Step 4: Check Box Projection bounds. With Box Projection enabled, the probe only affects surfaces inside its bounding box. Enlarge the box or add more probes to cover the scene. For reflective floors in large rooms, one centered probe with generous bounds usually suffices.
Performance Tuning
Realtime reflection probes are expensive — 6 full scene renders per capture (one per cube face). For scenes with many reflective surfaces, use one realtime probe that covers the main view area and bake smaller probes for background detail. You can mix baked and realtime probes freely — Unity blends them based on priority and bounds.

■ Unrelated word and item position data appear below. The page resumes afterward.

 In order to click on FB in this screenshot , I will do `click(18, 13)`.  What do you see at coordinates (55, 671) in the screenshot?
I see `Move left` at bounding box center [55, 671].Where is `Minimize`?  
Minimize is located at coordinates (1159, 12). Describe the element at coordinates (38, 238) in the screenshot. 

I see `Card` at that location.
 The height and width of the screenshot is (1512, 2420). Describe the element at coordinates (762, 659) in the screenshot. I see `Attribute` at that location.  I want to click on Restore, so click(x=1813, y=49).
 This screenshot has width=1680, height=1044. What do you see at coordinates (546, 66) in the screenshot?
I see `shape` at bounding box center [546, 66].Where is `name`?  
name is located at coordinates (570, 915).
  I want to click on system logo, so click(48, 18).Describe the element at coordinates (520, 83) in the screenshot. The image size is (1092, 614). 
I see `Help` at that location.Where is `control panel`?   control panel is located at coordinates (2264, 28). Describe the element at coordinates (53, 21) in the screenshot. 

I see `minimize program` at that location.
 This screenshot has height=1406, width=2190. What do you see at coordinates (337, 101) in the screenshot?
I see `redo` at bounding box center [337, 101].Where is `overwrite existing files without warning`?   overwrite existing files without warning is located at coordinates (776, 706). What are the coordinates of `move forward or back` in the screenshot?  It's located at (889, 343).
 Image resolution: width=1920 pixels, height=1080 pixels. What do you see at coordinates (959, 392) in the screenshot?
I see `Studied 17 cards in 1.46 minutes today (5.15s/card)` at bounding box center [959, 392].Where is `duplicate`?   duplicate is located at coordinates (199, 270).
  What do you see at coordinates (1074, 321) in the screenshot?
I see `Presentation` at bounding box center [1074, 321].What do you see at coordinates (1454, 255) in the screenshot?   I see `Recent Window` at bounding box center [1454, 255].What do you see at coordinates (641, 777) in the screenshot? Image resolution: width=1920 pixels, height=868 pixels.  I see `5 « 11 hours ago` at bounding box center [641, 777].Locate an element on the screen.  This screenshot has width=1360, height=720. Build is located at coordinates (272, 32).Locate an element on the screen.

For mobile, even one realtime probe at full resolution is costly. Reduce probe Resolution from 128 to 64 or 32, use Texture Compression, and consider updating only when the camera crosses a threshold rather than every frame.
Debugging Checklist
If reflections still look wrong after these fixes:
- Select the probe and click the “Bake” or “Bake Selected” preview button to see the current capture content. If it is wrong there, the capture itself is wrong (culling, geometry static flags). If it looks correct there but wrong in scene, the issue is blending between probes or falloff.
- Temporarily enable “Show Gizmos” and inspect probe bounds. Your reflective surface must be inside at least one probe’s influence.
- Use Frame Debugger (Window > Analysis > Frame Debugger) and find the probe rendering passes. If they are skipped, the refresh mode is not firing.
“Reflection probes are not animated cameras. You either bake, render every frame, or tell them explicitly when to update. Pick one and be intentional.”
Related Issues
For baked lighting issues generally, see Unity Baked Lightmap Looks Wrong. For URP-specific rendering bugs, LineRenderer Not Visible in URP covers related material/shader issues.
Refresh mode is the switch. On Awake means once. Every Frame with time slicing is usually the sweet spot.